[Abgedruckter Text]:
Was wir heute diskutieren, ist die Regierungserklärung von Finanzminister Schäfer zum Kommunalen Schutzschirm. Es ist peinlich, da von einem „löchrigen Knirps“ zu sprechen

(Beifall bei der CDU und dem BÜNDNIS 90/DIE GRÜNEN – Zurufe von der SPD)

oder – wie haben Sie es genannt? – von einem „Schlagstock“ – ich greife diesen Zwischenruf ausdrücklich auf –, weil er die kommunalen Verantwortlichen im Grunde genommen desavouiert; denn der Kommunale Schutzschirm ist ein Angebot des Landes. Wir haben gesagt: Wer eine bestimmte Höhe der Kassenkredite überschreitet, wer eine bestimmte Höhe des negativen ordentlichen Ergebnisses hat, kommt in den Genuss dieser Möglichkeit, dieser 2,8 Milliarden € als Ersatz der Altschulden. Das waren 106 Kommunen. Es war ganz klar festgelegt in dem Gesetz von 2012, dass die Frage, wer dort beitritt, völlig freiwillig ist. Es ist niemand gezwungen worden – anders in anderen Bundesländern wie in Nordrhein-Westfalen, wo die Kommunen sogar gezwungen worden sind.

Wir haben auch gesagt, dass die Antwort auf die Frage, was dort im Einzelnen gemacht wird, um die Haushaltssituation zu verbessern, nicht vom Land vorgegeben wird. Das war und ist vielmehr eine Entscheidung der einzelnen Kommunen. Was ich hier nämlich zum einen bezüglich dieses Prinzips der Freiwilligkeit, aber auch bezüglich des Prinzips der kommunalen Selbstverwaltung anmerken möchte, ist die Tatsache, dass in vielen – insgesamt fast 200 – Gesprächen mit diesen betroffenen Kommunen das richtige Haushaltskonsolidierungskonzept herausgearbeitet wurde.

Meine sehr verehrten Damen und Herren, liebe Kolleginnen und Kollegen, es ist in meinen Augen ein weiteres Erfolgskonzept, dass die Landesmitarbeiter in diesen Gesprächen in ganz unterschiedlichen Zusammenhängen für Hilfe zur Selbsthilfe und für die Erarbeitung einer Methodenkompetenz gesorgt haben, die dazu geführt hat, dass die kommunalen Verantwortlichen die richtigen Wege eingeschlagen haben. Es ist aber niemand dazu gezwungen worden. Wenn Sie das mit dem Begriff „Schlagstock“ charakterisieren, ist das in meinen Augen eine Beleidigung der kommunal Verantwortlichen; denn die haben das entsprechend entschieden und dafür gesorgt, dass die richtigen Maßnahmen getroffen wurden.

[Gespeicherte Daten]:
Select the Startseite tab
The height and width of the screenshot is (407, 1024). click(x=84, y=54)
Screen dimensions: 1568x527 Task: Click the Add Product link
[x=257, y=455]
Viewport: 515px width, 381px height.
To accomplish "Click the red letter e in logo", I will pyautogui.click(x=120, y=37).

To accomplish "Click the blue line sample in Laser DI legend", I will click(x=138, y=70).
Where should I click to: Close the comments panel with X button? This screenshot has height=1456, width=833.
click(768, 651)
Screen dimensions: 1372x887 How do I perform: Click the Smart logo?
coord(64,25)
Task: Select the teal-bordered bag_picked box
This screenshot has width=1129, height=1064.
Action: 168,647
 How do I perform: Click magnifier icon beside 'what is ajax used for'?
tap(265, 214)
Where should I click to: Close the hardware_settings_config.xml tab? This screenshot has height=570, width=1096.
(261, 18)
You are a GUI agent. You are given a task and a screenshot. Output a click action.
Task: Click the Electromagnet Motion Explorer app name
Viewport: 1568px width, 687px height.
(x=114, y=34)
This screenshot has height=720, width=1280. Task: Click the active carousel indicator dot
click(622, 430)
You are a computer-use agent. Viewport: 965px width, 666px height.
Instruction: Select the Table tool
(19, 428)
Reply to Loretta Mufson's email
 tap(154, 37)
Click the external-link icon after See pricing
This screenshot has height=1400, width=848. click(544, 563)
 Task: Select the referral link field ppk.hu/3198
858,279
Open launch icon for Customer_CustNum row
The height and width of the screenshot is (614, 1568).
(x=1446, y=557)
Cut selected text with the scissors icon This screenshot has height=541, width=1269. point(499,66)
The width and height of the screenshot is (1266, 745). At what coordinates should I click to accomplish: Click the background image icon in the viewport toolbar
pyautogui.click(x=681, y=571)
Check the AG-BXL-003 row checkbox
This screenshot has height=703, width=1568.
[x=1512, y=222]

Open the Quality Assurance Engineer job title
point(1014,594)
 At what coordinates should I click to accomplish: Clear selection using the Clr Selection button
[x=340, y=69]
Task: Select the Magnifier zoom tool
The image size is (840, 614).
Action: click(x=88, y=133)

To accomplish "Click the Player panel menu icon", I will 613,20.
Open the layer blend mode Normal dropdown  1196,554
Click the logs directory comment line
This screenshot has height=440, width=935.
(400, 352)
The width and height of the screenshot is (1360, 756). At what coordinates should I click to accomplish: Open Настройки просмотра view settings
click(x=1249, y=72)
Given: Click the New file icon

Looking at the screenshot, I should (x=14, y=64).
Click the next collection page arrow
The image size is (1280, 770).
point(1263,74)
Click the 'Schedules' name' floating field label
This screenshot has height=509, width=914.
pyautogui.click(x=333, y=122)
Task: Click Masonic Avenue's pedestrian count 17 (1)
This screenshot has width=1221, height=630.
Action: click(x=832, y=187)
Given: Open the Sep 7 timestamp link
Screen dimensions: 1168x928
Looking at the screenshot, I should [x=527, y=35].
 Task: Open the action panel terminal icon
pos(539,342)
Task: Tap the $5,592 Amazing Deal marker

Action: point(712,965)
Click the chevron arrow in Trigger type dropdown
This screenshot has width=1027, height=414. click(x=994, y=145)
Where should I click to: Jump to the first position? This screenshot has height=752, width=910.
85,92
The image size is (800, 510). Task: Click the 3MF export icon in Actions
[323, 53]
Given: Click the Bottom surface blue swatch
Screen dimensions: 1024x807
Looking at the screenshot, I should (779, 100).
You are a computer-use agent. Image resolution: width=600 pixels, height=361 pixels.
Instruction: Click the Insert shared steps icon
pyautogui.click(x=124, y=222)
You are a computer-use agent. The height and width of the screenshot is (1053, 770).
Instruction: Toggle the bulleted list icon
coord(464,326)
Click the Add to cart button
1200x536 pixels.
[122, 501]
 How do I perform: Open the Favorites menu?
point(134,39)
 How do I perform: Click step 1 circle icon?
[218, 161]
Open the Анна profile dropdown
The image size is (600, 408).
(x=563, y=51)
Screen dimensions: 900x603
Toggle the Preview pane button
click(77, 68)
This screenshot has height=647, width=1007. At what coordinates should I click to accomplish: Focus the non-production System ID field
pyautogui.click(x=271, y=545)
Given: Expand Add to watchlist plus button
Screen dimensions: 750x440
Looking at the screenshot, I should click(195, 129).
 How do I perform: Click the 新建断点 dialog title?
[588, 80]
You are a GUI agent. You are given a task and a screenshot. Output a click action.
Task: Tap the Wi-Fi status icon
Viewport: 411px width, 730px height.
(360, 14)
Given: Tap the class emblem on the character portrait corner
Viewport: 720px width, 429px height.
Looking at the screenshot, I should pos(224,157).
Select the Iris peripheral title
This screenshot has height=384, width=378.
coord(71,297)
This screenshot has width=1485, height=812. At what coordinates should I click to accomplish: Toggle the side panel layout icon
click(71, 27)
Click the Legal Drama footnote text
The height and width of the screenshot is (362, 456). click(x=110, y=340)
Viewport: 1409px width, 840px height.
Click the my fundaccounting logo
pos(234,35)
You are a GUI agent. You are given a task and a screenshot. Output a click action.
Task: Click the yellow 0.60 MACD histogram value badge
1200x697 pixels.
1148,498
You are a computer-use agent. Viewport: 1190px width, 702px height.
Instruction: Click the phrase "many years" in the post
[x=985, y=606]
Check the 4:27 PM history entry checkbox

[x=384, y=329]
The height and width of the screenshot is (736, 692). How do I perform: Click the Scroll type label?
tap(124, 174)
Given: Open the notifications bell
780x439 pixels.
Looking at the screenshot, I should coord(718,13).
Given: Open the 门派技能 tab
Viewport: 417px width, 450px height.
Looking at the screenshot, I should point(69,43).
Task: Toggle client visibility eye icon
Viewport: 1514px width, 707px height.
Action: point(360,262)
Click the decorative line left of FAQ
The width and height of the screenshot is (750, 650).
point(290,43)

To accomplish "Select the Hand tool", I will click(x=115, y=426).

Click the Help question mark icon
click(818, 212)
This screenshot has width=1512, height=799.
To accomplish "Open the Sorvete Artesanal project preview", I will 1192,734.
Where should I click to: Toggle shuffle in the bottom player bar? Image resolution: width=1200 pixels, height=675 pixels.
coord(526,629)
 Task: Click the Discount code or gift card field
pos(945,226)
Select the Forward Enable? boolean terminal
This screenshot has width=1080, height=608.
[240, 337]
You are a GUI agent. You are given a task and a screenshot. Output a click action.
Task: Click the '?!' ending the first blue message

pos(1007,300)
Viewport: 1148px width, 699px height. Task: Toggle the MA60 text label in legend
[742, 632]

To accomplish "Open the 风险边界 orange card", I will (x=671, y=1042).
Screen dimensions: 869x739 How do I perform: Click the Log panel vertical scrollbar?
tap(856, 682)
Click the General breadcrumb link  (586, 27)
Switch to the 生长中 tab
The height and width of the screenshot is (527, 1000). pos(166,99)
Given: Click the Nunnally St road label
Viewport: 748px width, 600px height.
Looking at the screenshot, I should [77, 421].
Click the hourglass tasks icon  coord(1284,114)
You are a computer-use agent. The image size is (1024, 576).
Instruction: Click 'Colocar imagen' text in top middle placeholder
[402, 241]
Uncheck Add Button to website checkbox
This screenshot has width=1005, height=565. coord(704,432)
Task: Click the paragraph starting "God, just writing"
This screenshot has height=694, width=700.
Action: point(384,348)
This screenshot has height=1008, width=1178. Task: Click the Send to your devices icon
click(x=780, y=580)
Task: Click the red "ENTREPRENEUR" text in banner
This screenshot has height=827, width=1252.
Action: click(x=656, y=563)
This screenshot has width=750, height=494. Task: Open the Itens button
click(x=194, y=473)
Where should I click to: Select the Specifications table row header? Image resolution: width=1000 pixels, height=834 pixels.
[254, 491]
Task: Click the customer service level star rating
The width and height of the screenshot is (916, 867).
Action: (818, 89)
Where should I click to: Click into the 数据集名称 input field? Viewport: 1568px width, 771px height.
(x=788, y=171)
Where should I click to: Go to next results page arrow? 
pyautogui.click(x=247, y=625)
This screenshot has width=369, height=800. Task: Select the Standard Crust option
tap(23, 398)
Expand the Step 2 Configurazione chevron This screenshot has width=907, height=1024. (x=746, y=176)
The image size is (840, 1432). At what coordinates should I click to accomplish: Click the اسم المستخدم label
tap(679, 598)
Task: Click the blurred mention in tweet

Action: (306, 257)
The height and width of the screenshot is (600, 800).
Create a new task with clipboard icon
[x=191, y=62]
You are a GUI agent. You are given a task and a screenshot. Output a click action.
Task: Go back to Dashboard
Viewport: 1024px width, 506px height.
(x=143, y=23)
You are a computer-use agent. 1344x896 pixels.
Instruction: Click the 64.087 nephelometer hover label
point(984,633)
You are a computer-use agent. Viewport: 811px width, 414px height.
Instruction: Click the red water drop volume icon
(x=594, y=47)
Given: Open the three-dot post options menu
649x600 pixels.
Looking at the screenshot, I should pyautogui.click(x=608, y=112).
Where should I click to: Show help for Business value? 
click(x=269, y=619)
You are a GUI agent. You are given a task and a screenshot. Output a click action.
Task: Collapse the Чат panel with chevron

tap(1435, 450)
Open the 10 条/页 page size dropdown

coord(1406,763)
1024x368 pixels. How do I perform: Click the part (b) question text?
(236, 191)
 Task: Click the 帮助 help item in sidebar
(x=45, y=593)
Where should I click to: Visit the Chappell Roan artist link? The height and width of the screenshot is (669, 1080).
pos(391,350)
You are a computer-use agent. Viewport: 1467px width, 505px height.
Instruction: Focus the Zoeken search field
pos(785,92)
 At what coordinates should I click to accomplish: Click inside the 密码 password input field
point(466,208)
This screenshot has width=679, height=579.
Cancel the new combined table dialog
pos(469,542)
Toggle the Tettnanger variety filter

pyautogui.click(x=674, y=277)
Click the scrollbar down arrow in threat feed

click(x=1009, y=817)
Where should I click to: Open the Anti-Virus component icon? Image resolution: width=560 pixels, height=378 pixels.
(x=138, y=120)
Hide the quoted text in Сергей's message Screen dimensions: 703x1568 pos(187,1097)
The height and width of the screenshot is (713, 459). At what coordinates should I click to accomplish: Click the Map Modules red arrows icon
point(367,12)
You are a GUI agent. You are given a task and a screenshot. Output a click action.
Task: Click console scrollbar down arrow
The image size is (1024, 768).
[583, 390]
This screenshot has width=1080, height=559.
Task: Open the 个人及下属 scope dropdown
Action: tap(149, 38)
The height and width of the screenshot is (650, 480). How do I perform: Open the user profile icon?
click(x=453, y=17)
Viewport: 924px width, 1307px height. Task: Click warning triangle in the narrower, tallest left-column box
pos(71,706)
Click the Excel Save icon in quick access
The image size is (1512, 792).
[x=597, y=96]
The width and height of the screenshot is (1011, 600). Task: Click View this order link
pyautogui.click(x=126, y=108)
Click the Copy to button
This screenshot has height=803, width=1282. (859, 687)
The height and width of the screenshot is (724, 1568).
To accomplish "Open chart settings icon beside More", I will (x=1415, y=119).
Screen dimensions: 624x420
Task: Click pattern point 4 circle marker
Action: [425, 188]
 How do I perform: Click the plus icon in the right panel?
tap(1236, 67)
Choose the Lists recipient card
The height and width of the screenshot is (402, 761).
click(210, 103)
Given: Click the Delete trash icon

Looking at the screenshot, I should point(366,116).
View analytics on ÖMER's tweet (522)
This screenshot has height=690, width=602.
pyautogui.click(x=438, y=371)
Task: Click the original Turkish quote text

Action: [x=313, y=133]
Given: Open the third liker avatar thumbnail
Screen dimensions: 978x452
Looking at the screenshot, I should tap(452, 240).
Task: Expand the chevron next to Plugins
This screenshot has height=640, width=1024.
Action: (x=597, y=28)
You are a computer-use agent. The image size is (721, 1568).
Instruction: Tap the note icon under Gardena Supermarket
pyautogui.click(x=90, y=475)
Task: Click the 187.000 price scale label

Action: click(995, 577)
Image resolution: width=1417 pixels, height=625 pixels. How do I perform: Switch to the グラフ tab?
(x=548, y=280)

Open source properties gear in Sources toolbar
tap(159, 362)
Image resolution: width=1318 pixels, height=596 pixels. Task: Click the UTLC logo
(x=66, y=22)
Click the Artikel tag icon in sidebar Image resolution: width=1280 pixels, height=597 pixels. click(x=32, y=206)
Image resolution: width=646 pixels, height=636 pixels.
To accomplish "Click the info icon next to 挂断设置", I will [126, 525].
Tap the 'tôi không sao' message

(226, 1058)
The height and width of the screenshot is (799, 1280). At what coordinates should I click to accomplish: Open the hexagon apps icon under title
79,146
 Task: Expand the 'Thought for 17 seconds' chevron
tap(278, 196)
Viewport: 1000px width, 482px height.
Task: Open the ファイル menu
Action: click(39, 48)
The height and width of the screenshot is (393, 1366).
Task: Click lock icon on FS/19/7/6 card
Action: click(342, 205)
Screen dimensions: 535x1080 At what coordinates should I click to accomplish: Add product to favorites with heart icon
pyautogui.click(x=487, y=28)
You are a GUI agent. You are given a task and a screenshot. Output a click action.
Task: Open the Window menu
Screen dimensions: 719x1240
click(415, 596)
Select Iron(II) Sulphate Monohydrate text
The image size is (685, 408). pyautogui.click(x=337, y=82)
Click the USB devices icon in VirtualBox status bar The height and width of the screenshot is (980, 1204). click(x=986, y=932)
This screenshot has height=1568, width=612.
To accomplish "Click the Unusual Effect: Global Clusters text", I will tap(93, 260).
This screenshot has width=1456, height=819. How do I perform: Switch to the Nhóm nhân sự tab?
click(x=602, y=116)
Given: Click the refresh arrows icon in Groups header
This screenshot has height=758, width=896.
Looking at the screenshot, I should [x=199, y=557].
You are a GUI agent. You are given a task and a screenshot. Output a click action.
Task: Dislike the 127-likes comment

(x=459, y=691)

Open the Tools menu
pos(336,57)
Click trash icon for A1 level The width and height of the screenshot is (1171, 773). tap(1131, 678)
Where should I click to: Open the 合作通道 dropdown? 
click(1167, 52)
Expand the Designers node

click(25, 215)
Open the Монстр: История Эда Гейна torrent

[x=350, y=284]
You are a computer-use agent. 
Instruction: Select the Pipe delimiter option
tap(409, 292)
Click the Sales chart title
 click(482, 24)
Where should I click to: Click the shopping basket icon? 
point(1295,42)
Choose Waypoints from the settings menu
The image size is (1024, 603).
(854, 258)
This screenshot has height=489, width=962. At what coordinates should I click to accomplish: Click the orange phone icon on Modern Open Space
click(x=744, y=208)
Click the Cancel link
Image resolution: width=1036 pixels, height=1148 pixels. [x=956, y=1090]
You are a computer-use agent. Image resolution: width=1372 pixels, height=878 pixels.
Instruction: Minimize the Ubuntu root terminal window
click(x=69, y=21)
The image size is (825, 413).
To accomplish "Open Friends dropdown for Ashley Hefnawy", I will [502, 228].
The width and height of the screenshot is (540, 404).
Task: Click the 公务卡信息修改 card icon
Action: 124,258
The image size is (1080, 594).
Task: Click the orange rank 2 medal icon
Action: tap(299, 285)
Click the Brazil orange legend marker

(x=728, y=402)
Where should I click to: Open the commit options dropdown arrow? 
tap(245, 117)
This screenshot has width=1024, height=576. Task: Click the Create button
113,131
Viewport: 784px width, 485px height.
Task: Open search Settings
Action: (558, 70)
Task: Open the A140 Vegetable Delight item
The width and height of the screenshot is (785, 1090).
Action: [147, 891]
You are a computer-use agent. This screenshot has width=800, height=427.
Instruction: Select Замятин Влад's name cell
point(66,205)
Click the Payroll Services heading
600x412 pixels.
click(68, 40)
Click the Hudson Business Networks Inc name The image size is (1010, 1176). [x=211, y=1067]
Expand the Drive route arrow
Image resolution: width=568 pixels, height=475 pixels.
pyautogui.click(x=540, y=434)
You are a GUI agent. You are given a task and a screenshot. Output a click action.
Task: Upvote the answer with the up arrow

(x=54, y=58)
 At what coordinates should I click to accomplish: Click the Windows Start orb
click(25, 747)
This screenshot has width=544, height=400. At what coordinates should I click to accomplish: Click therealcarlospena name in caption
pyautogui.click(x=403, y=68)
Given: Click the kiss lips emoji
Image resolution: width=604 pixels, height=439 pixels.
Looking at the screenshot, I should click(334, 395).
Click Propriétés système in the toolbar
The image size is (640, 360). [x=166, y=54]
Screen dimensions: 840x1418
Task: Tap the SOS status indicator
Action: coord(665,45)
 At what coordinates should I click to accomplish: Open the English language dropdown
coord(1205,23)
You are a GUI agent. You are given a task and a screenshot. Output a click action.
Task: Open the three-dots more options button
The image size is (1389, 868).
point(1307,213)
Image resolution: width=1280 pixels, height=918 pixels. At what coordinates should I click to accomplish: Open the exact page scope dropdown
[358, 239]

[Zu bearbeitende Aufgaben]:
a – Schreiben Sie aus der Rede zum Kommunalen Schutzschirm den Abschnitt ab, der bei den Worten „oder – wie haben“ beginnt und nach „gezwungen worden sind.“ endet.
b – Geben Sie den Absatz der Rede zum Kommunalen Schutzschirm, der mit „Wir haben auch gesagt“ beginnt, als knappe Liste seiner wesentlichen Aussagen wieder.
c – Führen Sie die Rede zum Kommunalen Schutzschirm im Anschluss an ihren letzten Satz weiter.

[Schriftliche Antworten]:
a –
oder – wie haben Sie es genannt? – von einem „Schlagstock“ – ich greife diesen Zwischenruf ausdrücklich auf –, weil er die kommunalen Verantwortlichen im Grunde genommen desavouiert; denn der Kommunale Schutzschirm ist ein Angebot des Landes. Wir haben gesagt: Wer eine bestimmte Höhe der Kassenkredite überschreitet, wer eine bestimmte Höhe des negativen ordentlichen Ergebnisses hat, kommt in den Genuss dieser Möglichkeit, dieser 2,8 Milliarden € als Ersatz der Altschulden. Das waren 106 Kommunen. Es war ganz klar festgelegt in dem Gesetz von 2012, dass die Frage, wer dort beitritt, völlig freiwillig ist. Es ist niemand gezwungen worden – anders in anderen Bundesländern wie in Nordrhein-Westfalen, wo die Kommunen sogar gezwungen worden sind.

b –
- Das Land gibt nicht vor, was im Einzelnen zur Verbesserung der Haushaltssituation getan wird.
- Darüber entschied und entscheidet jede Kommune selbst.
- Im Sinne der Freiwilligkeit und der kommunalen Selbstverwaltung wurde in fast 200 Gesprächen mit den betroffenen Kommunen das richtige Haushaltskonsolidierungskonzept herausgearbeitet.

c –
(Beifall bei der CDU und bei Abgeordneten des BÜNDNISSES 90/DIE GRÜNEN – Zuruf des Abg. Norbert Schmitt (SPD))

Deswegen möchte ich zum einen einen herzlichen Dank an die Mitarbeiter des Finanzministeriums und des Innenministeriums, zum anderen auch an die der Regierungspräsidien sagen, die exzellente Beratungsarbeit gemacht haben. Finanzminister Schäfer hat gesagt, dass diese Beratungsarbeit auch den Kommunen zur Verfügung steht, die nicht zu den Schutzschirmkommunen gehören. Da ist sicherlich eine Menge an Kompetenz aufgebaut worden, um dafür zu sorgen, was alle 102 Schutzschirmkommunen in den Verträgen vereinbart haben, nämlich bis 2020 zu einem ausgeglichenen Ergebnis zu kommen.

(Zuruf des Abg. Norbert Schmitt (SPD))

Ich glaube, dass das zu einer solchen Erfolgsstory werden konnte, wusste am Anfang dieser Aktivitäten zum Kommunalen Schutzschirm niemand, als im September 2010 der Hessische Ministerpräsident, Volker Bouffier, erstmalig den Kommunen das Angebot gemacht hat: Wir wollen helfen, dass die Kommunalfinanzen sich verbessern, wir wollen einen Kommunalen Schutzschirm auflegen.

Dass etwa 46 % der Schulden bei Städten und Gemeinden und 34 % der Schulden bei den Landkreisen weggenommen wurden, zeigt, dass das genau der richtige Hebel und Ansatz war, um Hilfe zur Selbsthilfe zu betreiben.

(Norbert Schmitt (SPD): Die Schulden sind gestiegen!)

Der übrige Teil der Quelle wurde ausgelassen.